++++ Fragment tekstu
Chwile grozy przeżyli rodzice 20-latka, który zażył dopalacze. Odurzony chłopak krzyczał, że atakują go duchy, które wychodzą ze ścian mieszkania. Potem złapał nóż i wybiegł z domu do lasu. Kiedy znaleźli go policjanci twierdził, że rodzina i sąsiedzi chcą go zabić. Funkcjonariusze ustalili, że mężczyzna jest uzależniony od dopalaczy i nie chce się leczyć.
Do młodego mężczyzny z okolic Elbląga wezwano karetkę pogotowia, bo jego rodzinę przeraziło dziwne zachowanie 20-latka. Okazało się, że mężczyzna zażył wcześniej dopalacze, które dostał od kolegi.
- Po zażyciu środków zaczął głośno krzyczeć, a na jego twarzy malowało się przerażenie. Wykrzykiwał, że atakują go duchy, które wychodzą ze ścian mieszkania. Rodzice próbowali go uspokoić, ale nic nie pomagało - informuje podkom. Krzysztof Nowacki z elbląskiej policji.
++++++++
++++ Zawartość zbioru danych
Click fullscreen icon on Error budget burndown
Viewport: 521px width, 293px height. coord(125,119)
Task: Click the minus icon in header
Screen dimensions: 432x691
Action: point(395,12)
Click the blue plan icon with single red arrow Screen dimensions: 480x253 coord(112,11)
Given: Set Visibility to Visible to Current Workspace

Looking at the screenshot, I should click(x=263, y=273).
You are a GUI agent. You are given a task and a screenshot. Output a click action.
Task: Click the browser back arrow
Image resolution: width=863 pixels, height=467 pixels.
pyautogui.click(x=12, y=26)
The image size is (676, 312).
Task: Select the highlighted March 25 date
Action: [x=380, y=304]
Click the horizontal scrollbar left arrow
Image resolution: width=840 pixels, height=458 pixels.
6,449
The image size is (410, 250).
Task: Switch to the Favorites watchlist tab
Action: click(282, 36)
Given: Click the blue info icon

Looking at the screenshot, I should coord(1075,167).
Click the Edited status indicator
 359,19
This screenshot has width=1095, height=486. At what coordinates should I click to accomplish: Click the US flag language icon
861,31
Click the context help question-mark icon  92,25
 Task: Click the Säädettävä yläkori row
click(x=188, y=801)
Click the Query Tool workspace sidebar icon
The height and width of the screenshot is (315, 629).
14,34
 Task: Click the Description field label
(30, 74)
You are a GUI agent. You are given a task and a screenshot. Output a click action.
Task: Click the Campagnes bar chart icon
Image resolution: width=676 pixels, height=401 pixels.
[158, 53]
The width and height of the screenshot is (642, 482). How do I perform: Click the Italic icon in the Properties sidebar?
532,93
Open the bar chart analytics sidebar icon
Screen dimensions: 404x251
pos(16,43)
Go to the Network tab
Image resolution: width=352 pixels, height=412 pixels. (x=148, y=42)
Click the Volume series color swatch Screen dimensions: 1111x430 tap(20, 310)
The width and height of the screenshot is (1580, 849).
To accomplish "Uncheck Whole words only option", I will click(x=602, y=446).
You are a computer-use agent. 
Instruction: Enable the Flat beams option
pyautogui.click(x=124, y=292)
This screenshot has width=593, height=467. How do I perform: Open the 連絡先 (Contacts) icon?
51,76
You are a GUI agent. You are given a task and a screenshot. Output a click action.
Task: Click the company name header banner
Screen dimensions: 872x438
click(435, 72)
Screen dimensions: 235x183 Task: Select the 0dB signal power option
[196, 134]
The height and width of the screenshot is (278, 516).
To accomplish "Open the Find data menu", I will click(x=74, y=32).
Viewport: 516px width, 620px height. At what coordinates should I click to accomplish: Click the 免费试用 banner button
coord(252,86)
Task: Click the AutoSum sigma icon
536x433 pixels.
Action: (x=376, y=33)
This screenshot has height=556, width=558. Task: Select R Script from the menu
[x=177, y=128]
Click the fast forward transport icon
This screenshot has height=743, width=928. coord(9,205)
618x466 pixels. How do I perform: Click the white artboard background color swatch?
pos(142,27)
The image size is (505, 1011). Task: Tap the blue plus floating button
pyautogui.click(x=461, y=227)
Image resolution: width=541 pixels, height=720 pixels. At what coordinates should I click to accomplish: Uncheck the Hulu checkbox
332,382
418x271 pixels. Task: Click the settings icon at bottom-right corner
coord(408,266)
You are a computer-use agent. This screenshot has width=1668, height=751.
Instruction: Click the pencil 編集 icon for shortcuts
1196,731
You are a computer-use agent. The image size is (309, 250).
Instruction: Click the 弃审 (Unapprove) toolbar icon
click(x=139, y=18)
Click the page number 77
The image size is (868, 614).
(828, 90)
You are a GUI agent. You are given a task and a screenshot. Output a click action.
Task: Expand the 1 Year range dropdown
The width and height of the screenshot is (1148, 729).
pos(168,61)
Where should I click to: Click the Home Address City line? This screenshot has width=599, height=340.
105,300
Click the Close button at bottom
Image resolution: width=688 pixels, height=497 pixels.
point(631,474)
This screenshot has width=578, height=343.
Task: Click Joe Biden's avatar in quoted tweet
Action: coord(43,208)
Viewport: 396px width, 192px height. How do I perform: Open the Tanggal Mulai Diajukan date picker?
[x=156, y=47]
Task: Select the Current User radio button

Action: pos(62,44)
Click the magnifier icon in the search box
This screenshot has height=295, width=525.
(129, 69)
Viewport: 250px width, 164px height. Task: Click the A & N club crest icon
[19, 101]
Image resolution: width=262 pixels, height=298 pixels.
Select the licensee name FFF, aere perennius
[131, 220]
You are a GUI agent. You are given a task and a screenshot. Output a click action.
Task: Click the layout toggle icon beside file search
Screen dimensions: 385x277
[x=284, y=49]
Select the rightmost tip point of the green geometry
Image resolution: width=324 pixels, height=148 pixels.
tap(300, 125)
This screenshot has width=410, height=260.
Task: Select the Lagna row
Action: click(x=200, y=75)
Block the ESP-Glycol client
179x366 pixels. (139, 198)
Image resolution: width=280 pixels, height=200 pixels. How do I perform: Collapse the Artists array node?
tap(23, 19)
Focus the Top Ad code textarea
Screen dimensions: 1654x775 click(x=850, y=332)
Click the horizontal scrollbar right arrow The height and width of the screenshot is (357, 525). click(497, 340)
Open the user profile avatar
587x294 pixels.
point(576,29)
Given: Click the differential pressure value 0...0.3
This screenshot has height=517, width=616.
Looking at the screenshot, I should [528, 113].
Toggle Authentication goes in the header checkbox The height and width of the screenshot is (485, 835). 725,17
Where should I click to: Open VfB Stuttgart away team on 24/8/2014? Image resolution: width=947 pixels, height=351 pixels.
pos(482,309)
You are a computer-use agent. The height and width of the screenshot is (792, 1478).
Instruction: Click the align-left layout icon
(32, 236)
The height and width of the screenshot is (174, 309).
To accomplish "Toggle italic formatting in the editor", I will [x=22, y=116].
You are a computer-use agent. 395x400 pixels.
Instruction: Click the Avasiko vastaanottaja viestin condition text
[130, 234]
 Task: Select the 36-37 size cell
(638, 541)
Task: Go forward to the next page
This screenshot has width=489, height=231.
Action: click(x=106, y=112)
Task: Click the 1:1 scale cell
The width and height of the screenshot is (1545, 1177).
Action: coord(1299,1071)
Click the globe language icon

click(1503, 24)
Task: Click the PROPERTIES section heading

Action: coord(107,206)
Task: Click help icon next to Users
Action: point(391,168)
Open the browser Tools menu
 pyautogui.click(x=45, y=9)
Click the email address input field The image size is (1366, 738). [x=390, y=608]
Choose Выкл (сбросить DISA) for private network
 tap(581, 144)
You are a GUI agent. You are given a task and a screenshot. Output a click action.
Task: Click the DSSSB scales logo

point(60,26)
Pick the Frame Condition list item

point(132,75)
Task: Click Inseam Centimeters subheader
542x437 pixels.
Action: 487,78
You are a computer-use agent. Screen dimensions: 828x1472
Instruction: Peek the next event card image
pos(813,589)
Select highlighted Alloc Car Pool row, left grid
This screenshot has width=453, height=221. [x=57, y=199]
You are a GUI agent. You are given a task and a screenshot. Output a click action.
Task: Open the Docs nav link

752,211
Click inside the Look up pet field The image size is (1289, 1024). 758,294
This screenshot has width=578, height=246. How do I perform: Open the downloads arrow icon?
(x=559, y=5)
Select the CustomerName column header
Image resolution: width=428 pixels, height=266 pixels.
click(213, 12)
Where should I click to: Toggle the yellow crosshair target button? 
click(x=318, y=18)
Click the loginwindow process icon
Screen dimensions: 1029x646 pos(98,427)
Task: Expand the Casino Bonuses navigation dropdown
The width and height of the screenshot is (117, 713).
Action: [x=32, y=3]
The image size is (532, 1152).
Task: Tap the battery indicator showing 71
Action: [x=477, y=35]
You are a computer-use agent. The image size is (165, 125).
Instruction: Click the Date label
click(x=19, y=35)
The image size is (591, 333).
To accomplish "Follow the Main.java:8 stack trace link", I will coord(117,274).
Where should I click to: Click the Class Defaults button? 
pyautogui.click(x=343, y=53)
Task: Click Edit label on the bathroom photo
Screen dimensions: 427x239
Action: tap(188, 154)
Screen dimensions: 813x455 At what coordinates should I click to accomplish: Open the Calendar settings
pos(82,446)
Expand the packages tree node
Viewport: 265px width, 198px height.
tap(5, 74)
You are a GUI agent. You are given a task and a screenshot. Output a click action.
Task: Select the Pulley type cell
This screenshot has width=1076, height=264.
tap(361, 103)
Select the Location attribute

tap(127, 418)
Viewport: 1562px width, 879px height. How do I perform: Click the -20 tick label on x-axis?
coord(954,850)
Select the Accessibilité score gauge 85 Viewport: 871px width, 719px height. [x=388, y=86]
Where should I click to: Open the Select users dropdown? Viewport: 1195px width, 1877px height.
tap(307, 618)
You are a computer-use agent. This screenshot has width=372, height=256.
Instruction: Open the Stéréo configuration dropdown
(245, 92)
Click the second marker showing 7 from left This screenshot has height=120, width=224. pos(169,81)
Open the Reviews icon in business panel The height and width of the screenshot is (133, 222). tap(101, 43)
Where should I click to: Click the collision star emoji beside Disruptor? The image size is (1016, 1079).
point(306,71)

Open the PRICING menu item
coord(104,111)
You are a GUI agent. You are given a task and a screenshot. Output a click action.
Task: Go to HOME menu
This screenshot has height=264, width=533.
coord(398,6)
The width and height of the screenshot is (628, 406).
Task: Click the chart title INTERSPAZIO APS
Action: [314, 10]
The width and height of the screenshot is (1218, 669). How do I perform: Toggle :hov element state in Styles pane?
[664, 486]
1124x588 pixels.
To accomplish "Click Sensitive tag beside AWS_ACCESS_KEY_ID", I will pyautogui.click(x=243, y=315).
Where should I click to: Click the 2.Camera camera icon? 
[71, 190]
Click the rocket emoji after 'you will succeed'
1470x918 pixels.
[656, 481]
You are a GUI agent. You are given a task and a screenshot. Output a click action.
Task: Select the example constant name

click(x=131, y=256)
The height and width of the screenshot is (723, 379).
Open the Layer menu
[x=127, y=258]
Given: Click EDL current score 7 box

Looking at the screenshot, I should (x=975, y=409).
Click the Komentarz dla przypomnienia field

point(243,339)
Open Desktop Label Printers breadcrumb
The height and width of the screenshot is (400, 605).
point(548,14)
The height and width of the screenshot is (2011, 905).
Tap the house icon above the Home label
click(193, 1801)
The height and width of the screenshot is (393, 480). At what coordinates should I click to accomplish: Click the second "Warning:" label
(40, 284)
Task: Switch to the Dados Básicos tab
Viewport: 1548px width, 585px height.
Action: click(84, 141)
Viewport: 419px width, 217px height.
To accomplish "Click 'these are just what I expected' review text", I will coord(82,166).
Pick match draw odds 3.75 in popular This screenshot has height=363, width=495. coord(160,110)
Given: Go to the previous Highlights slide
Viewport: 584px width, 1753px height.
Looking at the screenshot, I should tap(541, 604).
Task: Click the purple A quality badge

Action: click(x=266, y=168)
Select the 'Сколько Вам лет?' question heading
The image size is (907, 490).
++++++++
▶ Zadanie 1: Od kogo, według tekstu o 20-latku z okolic Elbląga, mężczyzna dostał dopalacze?
▶ Zadanie 2: Przepisz wiernie fragment tekstu o 20-latku z okolic Elbląga: zacznij od słów „Do młodego mężczyzny” i zakończ po słowach „z elbląskiej policji.”.
▶ Zadanie 3: Podejmij tekst o 20-latku z okolic Elbląga i napisz jego dalszy ciąg, zaczynając po ostatnim zdaniu.
Rekordy pochodzą z innego źródła niż tekst o 20-latku z okolic Elbląga.

▶ Odpowiedź 1: Od kolegi.

▶ Odpowiedź 2:
Do młodego mężczyzny z okolic Elbląga wezwano karetkę pogotowia, bo jego rodzinę przeraziło dziwne zachowanie 20-latka. Okazało się, że mężczyzna zażył wcześniej dopalacze, które dostał od kolegi.
- Po zażyciu środków zaczął głośno krzyczeć, a na jego twarzy malowało się przerażenie. Wykrzykiwał, że atakują go duchy, które wychodzą ze ścian mieszkania. Rodzice próbowali go uspokoić, ale nic nie pomagało - informuje podkom. Krzysztof Nowacki z elbląskiej policji.

▶ Odpowiedź 3:
W pewnym momencie odurzony mężczyzna złapał kuchenny nóż i wybiegł z domu do pobliskiego lasu. Udało się go znaleźć dopiero po dwóch godzinach. W rozmowie z policjantami twierdził, że uciekł, bo rodzice i sąsiedzi grozili mu śmiercią.
To nie był jego pierwszy raz z dopalaczami
- 20-latek dopiero w szpitalu zaczął odzyskiwać świadomość i logicznie myśleć. Policjanci badają okoliczności tego zdarzenia oraz to, skąd mężczyzna miał środki odurzające - tłumaczy Nowacki.
Mężczyzna opuścił placówkę w niedzielę i to na własne życzenie. Okazuje się, że w jego przypadku to nie była jednorazowa przygoda z dopalaczami. - Chłopak co jakiś czas zażywa dopalacze. Jest od nich uzależniony. Podobno był już na terapii, ale ją przerwał - opowiada Nowacki. Dodaje, że według danych sanepidu w powiecie elbląskim dopalaczami tylko od początku roku zatruło się i było hospitalizowanych blisko 100 osób.